All of their children were active in community service. In 1927 Warburg purchased and donated four Stradivari instruments for the members of the newly formed Musical Art Quartet (from the Institute of Musical Art, now Juilliard): Sascha Jacobsen, Bernard Ocko, Louis Kaufman, and Marie Roemaet-Rosanov.

He died on October 20, 1937, in New York City. He was buried in Salem Fields Cemetery in Brooklyn.

===Legacy===
As a result of his philanthropic activities, a new Jewish village established in Mandate Palestine in 1939, Kfar Warburg, was named after him. He was a trustee of the Jewish Theological Seminary in New York.
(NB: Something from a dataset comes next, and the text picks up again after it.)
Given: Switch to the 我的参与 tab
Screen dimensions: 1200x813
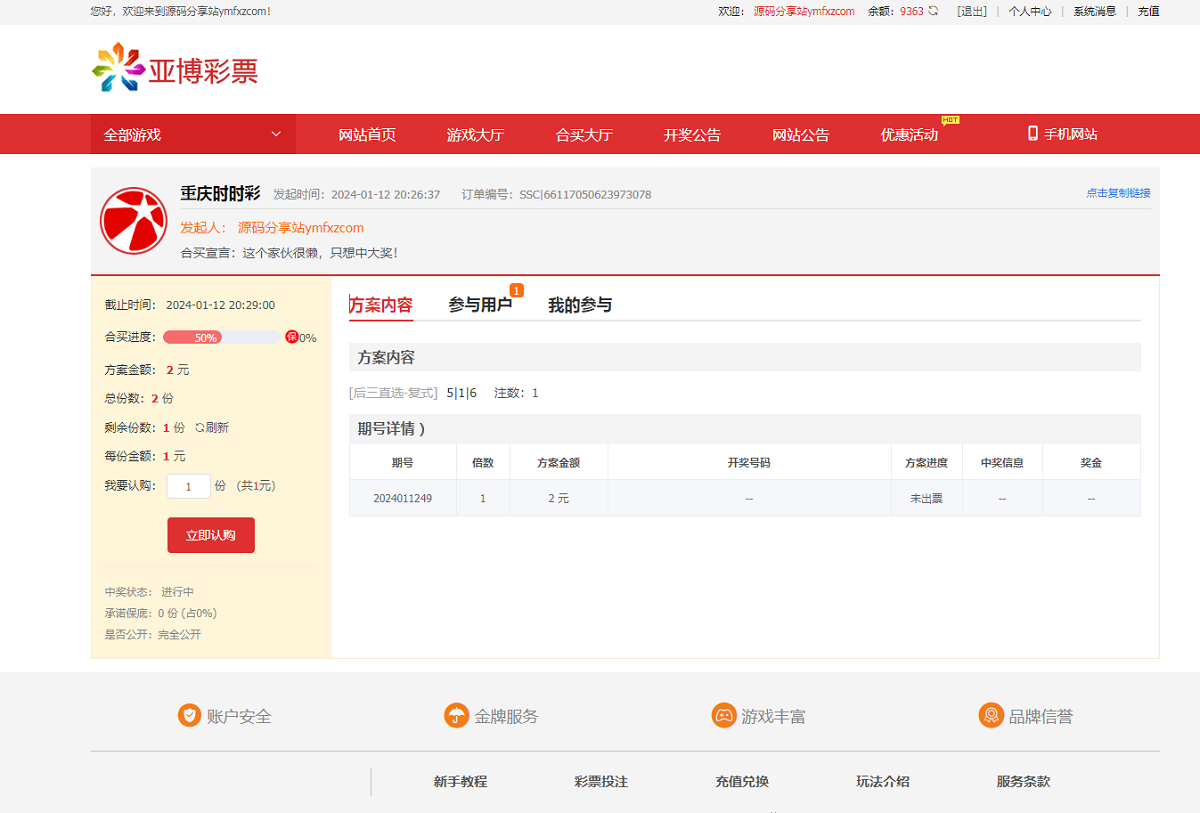Looking at the screenshot, I should 580,305.
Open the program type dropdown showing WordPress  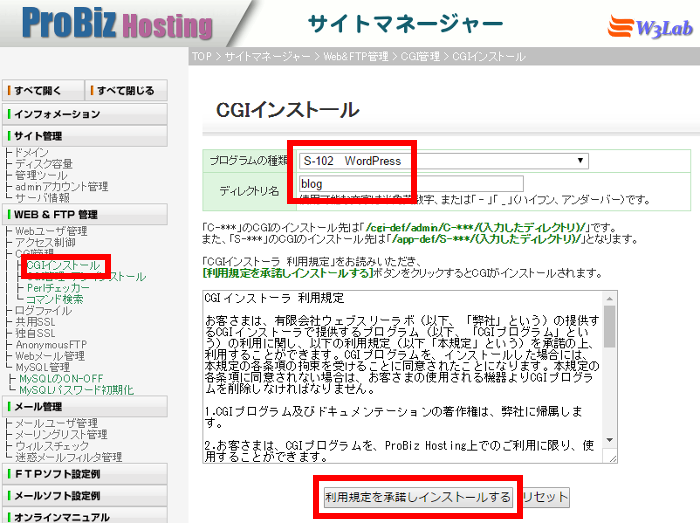443,161
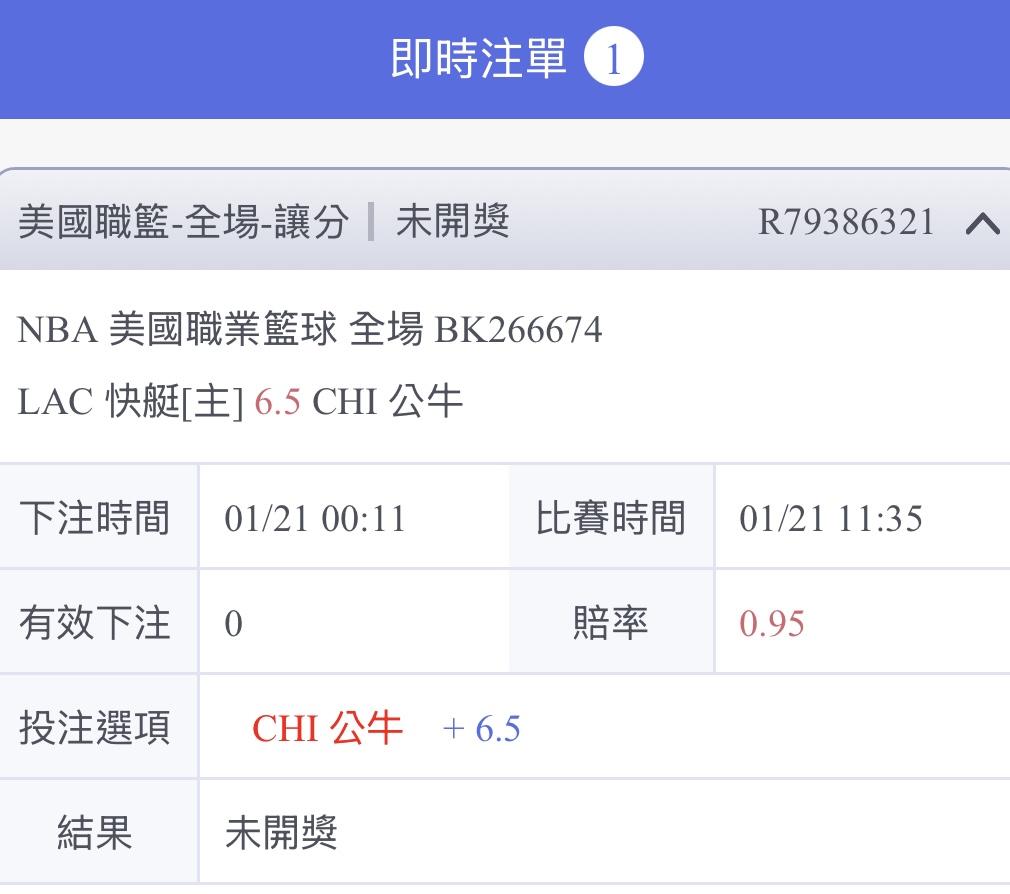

Warburg also served as president of The 92nd Street Y, then the Young Men's Hebrew Association, from 1908–1916. While president, Warburg donated the Heinsheimer Memorial Annex on 92nd Street, creating The 92nd Street Y's first-ever residence.

The Felix M. Warburg House on New York's Upper East Side was donated by his widow and today houses the Jewish Museum.